Ledisi

Feeling Orange but Sometimes Blue

Soul and jazz may be branches from the same cultural/musical tree, but few singers have managed to successfully move back and forth between the two idioms — Etta James, Dianne Reeves, and Rachelle Ferrell being notable exceptions. Ledisi Young titled her masterful debut CD Soulsinger, spicing the original songs by herself and keyboardist Sundra Manning with liberal helpings of scat and other jazz flavors. The New Orleans-born, Oakland-based vocalist’s follow-up is subtitled Jazz Singer, and on it she tackles Ellington, Monk, and Turrentine along with some new Young/Manning material.

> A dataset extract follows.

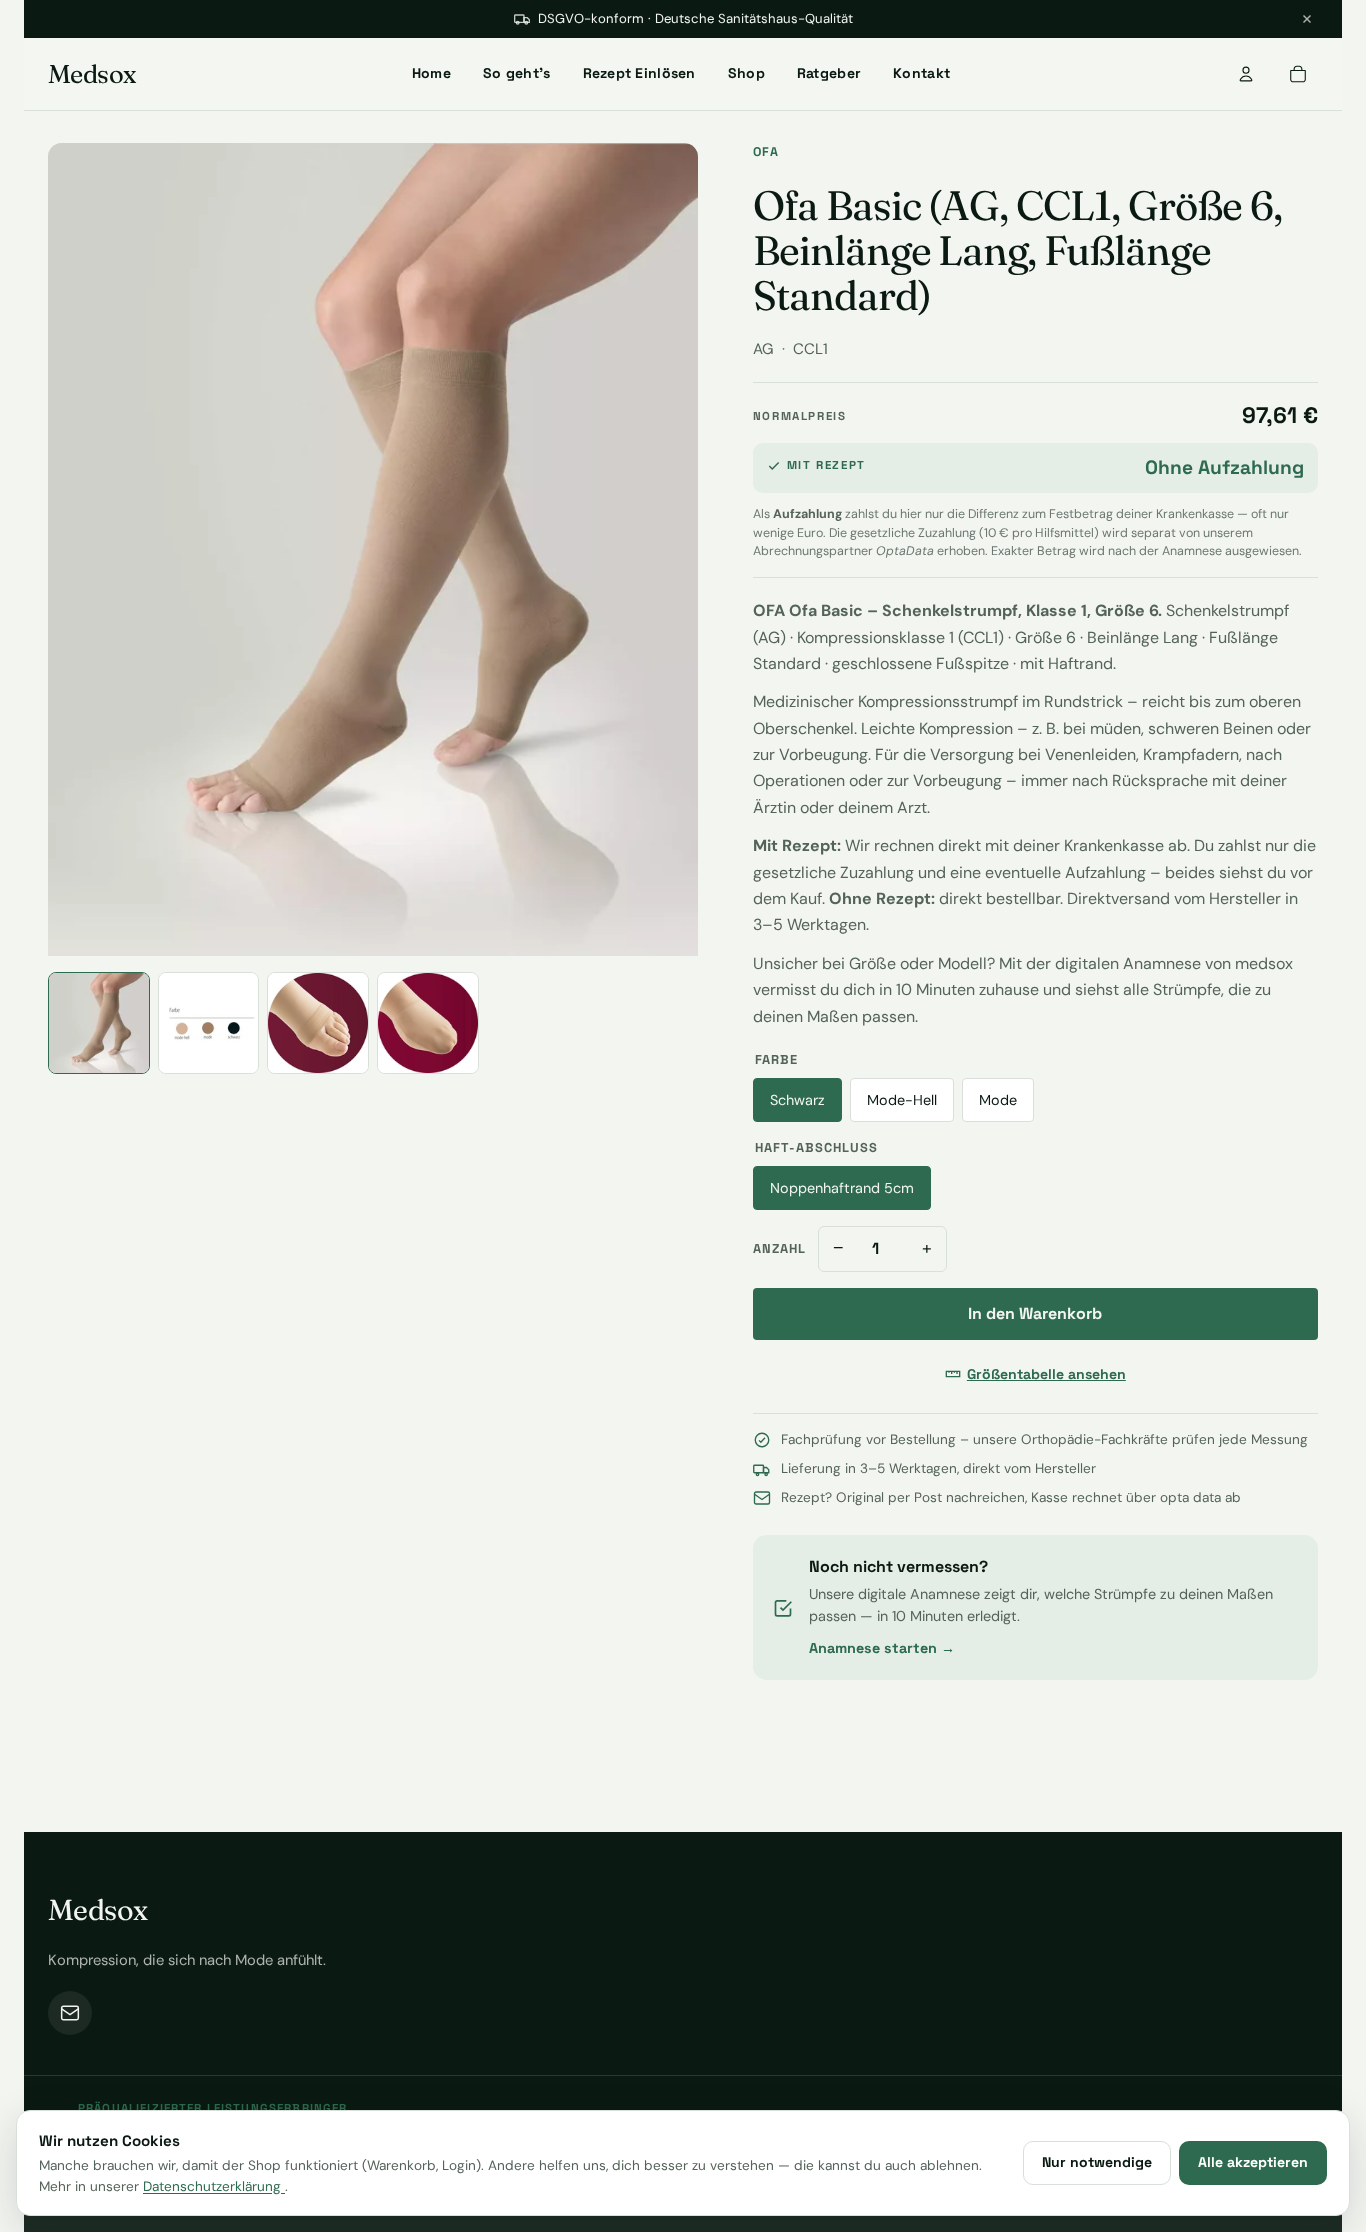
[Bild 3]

Scat is Ledisi’s forte, and she employs it with particularly imaginative melodic and rhythmic aplomb on the title song, “Feeling Orange but Sometimes Blue,” matching Pete Escovedo and Karl Perazza’s Latin percussion workouts beat for syncopated beat. Her daring leaps of register seem to draw on Ferrell’s, but Ledisi lands off-key far too often. And hyper arrangements of the ballads ” ‘Round Midnight,” “In a Sentimental Mood,” and “Autumn Leaves” prove unsuited to their composers’ tender intentions. Such missteps in intonation and taste unfortunately mar this otherwise satisfying sophomore set by one of the Bay Area’s most creative singers.